Now go back to the big conference with all the great ideas. Where do they come from? Is it really volunteers in non-profit organizations that are making the difference and spurring economic growth? Or individuals who run their own businesses?

I admit there are great examples on both sides, but my hypothesis is that the truth lies heavily on the idea that meaningful, long-lasting, positive, community economic development comes from individuals who have an idea and run with it unencumbered by the micro-bureaucracy of local community development groups.

I’ve been to a week-long gathering where one of the main themes was deep democracy and working through a problem until you reach complete consensus is certainly admirable, but I’ve also seen perfectly sensible ideas drawn and quartered on the floor of a public meeting because of the objections of an irrational few.

My hope would be to disprove this hypothesis and say that community development organizations really do make a difference, but as you will see, direct from my own experience, in my own hometown, our local community development organization has been an epic failure.

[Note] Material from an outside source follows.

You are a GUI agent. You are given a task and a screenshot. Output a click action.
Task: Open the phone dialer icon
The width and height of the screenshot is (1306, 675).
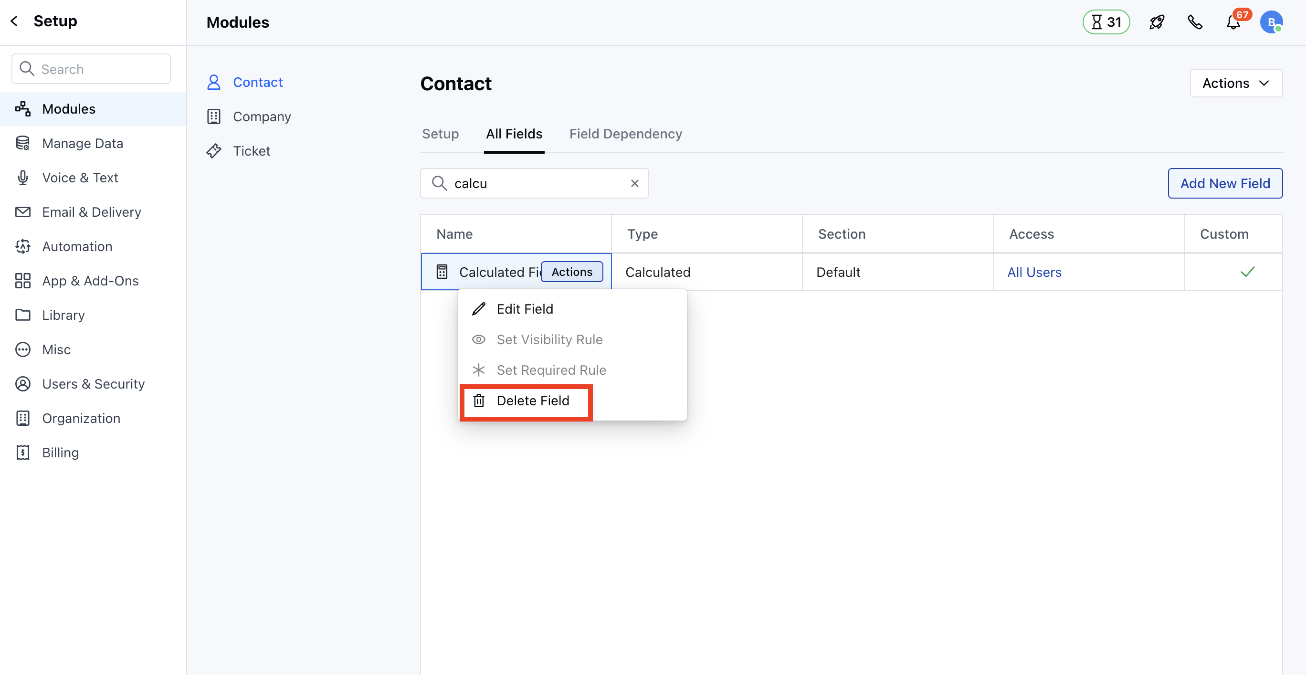pos(1195,22)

Full disclosure: I was a board member of the Judique & Area Development Association from its re-birth in 2002 right up until about 2014 when it went defunct. A part of this process is to analyze my own personal journey, bringing you along with me, to detect whether the failure of this group was perhaps my very own fault.

I’ve been that chronically underemployed, idealistic, motivated and optimistic, pusher of communally-philosophic methodology and practices, and I’ve cursed and sworn under my breath at the lack of support and opposition to my ideas, and cried myself to sleep too many times to count as I dreamed of making my community a better place for all. But then once I had an offer for a great job in an unrelated field, I jumped at it and for the most part, didn’t look back. So was I trying to make the world a better place for all? Or just for myself?

Again, I don’t know all the answers yet. That’s what this is about. I hope you’ll join me.

This is the beginning.

The end will be a completed volume on the subject, somewhat edited perhaps from what you may find on this blog, but certainly this project is a means to putting that volume of work together in a reasonable and logical fashion.